Exercise brief:
In the rows from the line holding "Select the timeline" through the line holding "tap(73, 496)", inclusive, switch "marker" to "indicator" and leave everything else unchanged. Give back only those lines.

===== Provided data

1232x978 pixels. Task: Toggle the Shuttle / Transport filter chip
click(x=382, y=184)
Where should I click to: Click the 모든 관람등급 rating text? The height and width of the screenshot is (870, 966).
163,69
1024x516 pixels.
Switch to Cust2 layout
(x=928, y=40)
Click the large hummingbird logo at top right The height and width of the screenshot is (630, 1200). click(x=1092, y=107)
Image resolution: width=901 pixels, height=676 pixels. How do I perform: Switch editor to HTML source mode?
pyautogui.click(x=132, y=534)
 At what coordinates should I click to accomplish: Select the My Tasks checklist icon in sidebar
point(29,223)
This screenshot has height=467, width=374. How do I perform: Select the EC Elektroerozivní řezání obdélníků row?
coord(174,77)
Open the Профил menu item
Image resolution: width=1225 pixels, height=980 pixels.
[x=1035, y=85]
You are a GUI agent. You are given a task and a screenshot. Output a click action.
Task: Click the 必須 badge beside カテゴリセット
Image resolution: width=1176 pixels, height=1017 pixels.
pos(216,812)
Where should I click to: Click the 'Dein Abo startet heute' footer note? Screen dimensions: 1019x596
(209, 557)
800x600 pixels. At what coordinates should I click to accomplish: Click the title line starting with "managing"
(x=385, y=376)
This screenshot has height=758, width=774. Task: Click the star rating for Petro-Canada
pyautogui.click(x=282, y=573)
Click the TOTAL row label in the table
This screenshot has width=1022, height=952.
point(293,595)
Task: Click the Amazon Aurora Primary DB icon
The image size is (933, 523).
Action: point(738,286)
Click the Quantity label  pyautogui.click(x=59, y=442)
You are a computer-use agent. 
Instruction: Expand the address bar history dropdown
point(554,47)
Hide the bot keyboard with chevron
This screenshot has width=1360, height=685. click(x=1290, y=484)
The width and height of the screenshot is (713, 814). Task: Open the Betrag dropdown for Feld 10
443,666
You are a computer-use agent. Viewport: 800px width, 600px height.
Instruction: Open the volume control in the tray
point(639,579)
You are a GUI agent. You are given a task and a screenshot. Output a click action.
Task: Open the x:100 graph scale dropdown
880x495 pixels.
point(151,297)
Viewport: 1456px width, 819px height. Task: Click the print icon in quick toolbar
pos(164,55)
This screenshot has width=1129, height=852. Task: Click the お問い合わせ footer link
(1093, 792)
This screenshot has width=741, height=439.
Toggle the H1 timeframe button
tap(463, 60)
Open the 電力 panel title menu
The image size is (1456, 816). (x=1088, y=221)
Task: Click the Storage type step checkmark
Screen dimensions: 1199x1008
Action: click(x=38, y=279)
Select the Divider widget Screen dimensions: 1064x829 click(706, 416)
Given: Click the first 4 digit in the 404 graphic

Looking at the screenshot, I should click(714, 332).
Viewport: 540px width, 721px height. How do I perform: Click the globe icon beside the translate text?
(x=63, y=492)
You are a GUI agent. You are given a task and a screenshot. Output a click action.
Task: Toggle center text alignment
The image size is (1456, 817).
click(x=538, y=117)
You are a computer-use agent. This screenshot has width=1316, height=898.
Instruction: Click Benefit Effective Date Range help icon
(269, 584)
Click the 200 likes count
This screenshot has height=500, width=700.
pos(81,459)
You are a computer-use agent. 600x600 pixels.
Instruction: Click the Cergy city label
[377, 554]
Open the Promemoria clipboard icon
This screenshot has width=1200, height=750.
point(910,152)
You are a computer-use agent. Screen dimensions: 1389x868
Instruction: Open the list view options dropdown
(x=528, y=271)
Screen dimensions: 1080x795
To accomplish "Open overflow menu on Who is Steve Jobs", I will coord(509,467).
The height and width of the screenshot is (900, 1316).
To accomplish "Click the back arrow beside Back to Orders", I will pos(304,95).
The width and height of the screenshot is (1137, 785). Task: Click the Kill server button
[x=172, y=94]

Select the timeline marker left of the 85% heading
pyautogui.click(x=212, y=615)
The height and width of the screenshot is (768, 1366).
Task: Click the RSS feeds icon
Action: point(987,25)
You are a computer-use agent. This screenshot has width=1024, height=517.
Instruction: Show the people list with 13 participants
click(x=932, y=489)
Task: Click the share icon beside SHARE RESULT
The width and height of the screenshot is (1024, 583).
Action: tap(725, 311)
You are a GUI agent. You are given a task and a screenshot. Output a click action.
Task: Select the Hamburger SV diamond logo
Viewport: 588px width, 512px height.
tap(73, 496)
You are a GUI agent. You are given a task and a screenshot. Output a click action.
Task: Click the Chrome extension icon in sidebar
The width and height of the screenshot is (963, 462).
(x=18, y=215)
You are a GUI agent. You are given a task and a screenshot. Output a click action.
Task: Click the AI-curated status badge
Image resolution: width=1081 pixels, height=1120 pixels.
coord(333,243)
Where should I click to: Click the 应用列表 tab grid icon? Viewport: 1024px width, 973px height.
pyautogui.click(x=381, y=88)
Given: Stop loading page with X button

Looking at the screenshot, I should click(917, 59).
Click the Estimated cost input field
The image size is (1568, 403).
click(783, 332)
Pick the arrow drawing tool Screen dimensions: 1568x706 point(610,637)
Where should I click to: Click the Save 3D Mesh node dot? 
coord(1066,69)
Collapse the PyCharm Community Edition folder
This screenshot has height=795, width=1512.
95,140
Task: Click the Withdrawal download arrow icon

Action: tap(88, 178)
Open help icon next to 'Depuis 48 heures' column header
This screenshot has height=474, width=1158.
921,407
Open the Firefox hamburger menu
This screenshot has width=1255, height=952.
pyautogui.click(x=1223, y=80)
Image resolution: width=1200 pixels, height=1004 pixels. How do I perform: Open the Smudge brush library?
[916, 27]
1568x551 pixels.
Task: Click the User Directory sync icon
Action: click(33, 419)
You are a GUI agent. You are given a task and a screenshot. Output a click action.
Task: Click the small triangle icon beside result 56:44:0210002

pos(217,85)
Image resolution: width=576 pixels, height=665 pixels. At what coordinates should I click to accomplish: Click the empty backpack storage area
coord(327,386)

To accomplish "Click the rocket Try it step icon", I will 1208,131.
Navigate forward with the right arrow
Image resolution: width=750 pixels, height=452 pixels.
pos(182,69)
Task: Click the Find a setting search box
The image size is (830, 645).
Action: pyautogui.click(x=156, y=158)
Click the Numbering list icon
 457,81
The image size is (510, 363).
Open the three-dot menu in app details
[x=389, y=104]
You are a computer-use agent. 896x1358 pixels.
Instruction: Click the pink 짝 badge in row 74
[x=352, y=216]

==========

Result for this exercise:
Select the timeline indicator left of the 85% heading
pyautogui.click(x=212, y=615)
The height and width of the screenshot is (768, 1366).
Task: Click the RSS feeds icon
Action: point(987,25)
You are a computer-use agent. This screenshot has width=1024, height=517.
Instruction: Show the people list with 13 participants
click(x=932, y=489)
Task: Click the share icon beside SHARE RESULT
The width and height of the screenshot is (1024, 583).
Action: tap(725, 311)
You are a GUI agent. You are given a task and a screenshot. Output a click action.
Task: Select the Hamburger SV diamond logo
Viewport: 588px width, 512px height.
tap(73, 496)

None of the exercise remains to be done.